## Problem description
Copy the passage of the DirecTV discount thread below, starting at "Since she has" and ending at "get so nervous.", and swap "nervous" for "anxious" each time it appears.

## Text passage
# Called DirecTV about a discount



## nascar nine (Jun 26, 2006)

Basically, I asked for it and they gave me $15 off for the next 6 months. ($90 total!) I was nervous but well worth it.

By the way, if you are a "Loyal" DirecTV customer, I advise you call them about once a year and ask. Especially if you ask for Retention. They will do quite a bit to keep their good customers. You could have better or worse luck than I did.


----------



## CopadoMexicano (Aug 21, 2004)

congrats., I dont have direc tv but dish network and they gave me one free year of the starz network.


----------



## nascar nine (Jun 26, 2006)

thanls, and congrats on the free Starz


----------



## DeeperUnderstanding (May 19, 2007)

Congrats to you both!


----------



## Himi Jendrix (Mar 24, 2010)

LOL I work for the company you called. We work for the "protection plan" which is some dtv pseudonym for tec department.

I dont work for dtv by the way, they contract out a lot of that phone coverage stuff. 

U ended up getting our standard customer retention offer and can i ask if you signed up for another 24 month commitment? I hope you didnt as dtv goes out all the time, hence the reason for my job.


----------



## nascar nine (Jun 26, 2006)

Himi Jendrix said:


> LOL I work for the company you called. We work for the "protection plan" which is some dtv pseudonym for tec department.
> 
> I dont work for dtv by the way, they contract out a lot of that phone coverage stuff.
> 
> U ended up getting our standard customer retention offer and can i ask if you signed up for another 24 month commitment? I hope you didnt as dtv goes out all the time, hence the reason for my job.


nope no new commitment. I read some forums, people saying they they asked for credits, some even went as far as threatening to cancel service (I didn't do that though, I was straight up with them). Guessing it depends on the sales rep you get


----------



## orwen2000 (Feb 24, 2004)

Congratulations!
Talking with sales reps is very difficult for me, I really wish one day I could post a story like yours...
My wife is very very good at that though, she switches supplies when she finds a cheaper offer (cable, phone, internet) and usually goes straight to customer retention and gets better offers if we can't switch.

Since she has very mild SA this does leave her feeling very exhausted though.


----------



## dreamin away (Sep 8, 2011)

I have direct tv.. do you just call them up and ask for a discount? Good for you! I don't even like to pay bills over the phone, I get so nervous.


----------

## Raw records
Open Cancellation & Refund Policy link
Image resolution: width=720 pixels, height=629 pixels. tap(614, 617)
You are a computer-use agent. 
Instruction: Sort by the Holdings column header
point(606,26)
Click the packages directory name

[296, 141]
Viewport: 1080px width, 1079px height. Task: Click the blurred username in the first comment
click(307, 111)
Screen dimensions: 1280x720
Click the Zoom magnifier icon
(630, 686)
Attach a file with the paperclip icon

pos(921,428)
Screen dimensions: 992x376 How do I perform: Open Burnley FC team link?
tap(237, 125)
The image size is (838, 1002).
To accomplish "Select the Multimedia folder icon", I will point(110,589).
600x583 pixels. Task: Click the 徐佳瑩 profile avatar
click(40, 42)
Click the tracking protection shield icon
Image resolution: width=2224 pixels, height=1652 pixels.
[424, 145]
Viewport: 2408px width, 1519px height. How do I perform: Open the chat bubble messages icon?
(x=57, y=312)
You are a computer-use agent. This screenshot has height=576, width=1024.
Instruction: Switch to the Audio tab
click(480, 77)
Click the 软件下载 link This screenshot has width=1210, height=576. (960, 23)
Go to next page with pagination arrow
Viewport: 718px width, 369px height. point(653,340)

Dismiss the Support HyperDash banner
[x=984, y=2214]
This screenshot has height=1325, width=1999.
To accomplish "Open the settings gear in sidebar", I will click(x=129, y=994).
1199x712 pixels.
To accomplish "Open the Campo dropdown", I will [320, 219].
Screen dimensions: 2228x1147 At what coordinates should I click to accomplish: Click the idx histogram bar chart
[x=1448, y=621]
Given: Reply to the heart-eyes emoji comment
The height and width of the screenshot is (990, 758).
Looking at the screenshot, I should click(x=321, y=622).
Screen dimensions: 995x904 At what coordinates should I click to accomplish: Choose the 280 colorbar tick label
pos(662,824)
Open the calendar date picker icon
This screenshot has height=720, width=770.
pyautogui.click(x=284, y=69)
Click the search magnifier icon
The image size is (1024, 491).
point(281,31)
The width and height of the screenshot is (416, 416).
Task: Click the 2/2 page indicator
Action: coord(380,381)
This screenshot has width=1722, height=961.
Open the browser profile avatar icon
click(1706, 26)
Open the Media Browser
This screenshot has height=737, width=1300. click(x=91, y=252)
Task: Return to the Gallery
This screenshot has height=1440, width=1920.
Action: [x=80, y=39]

## Solved exercise
Since she has very mild SA this does leave her feeling very exhausted though.


----------



## dreamin away (Sep 8, 2011)

I have direct tv.. do you just call them up and ask for a discount? Good for you! I don't even like to pay bills over the phone, I get so anxious.